A Amelia Sanjurjo la encontró la ciencia, la única que adelanta la historia; esa que investiga y produce al servicio de la sociedad. El equipo de antropólogos que escarba la tierra a ciegas todos los días, de todas las semanas, de todos los años; a pesar de la frustración, incluso a pesar de la información falsa que reciben, enviada sólo para despistarlos (y en algunos casos lo ha logrado, al menos en la dilación de los resultados).

Es el hallazgo de un fiscal que no precisa gritar el gol ni anotárselo, porque tiene su vida puesta allí, que es el único lado del cual el Derecho debería estar. Es el hallazgo de los legisladores que nos representan cuando no abandonan. De la Universidad de la República, que nos contiene cuando abre su casa y acompaña de pie. De Jorge Batlle, que abrió una rendija en aquella Comisión para la Paz; de los historiadores que se la pusieron al hombro. Del gobierno de Tabaré Vázquez, que a mediados de 2005 materializó por primera vez el ingreso a un predio militar con una estrategia de búsqueda concreta.

El hallazgo es el resultado del Grupo de Trabajo por Verdad y Justicia, de la tan cascoteada Institución Nacional de Derechos Humanos.
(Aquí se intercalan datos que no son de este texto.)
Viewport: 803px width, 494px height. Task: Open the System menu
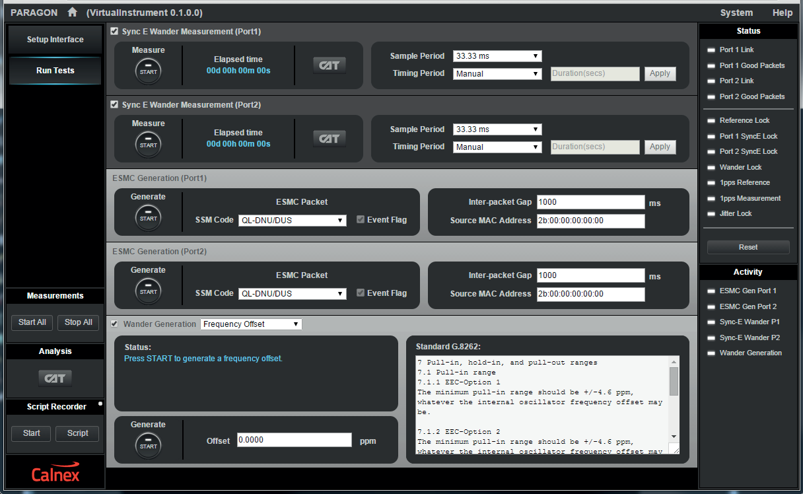pyautogui.click(x=736, y=13)
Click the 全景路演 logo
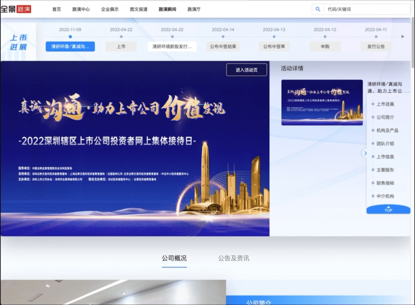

Todo a contrarreloj, corriendo contra el tiempo y el desvanecimiento de la prueba.

Lo que sigue

Con las emociones aún desordenadas asomando al borde de las palabras, es imprescindible aquilatar lo que hoy vivimos. Amelia Sanjurjo recuperó su identidad. Su familia y sus compañeros recuperaron sus restos y le dieron la sepultura que reclaman las civilizaciones desde la Antigüedad y que todos los regímenes totalitarios porfiadamente arrebatan.

Ahora hay un pedacito más de verdad y algo más de paz. No hay más justicia, pero hay más esperanzas en que un día la haya. Únicamente así, arrancándole la verdad a la tierra, sosteniendo el griterío ensordecer del silencio intencionado, construiremos una memoria colectiva que se parezca un poquito más a la verdad.

La memoria es un territorio en disputa. Rechaza el vacío y se completa con la narrativa que se ocupe de ella. Por eso hay que multiplicar los escenarios que pongan en crisis las falacias.

Ahora se renueva la esperanza y hace que el desorden aparente de las luchas ciudadanas inorgánicas cobre sentido. No nos quedemos con eso. Los derechos humanos y la democracia plena son una construcción permanente, muy lejos de la tarea cumplida que nos quieren contar para ir a dormir.

Sostener la lucha, desde el escenario cotidiano que nos toque, es la única garantía de Nunca Más.

Laura Fernández es abogada e integrante de Fuerza Renovadora, Frente Amplio.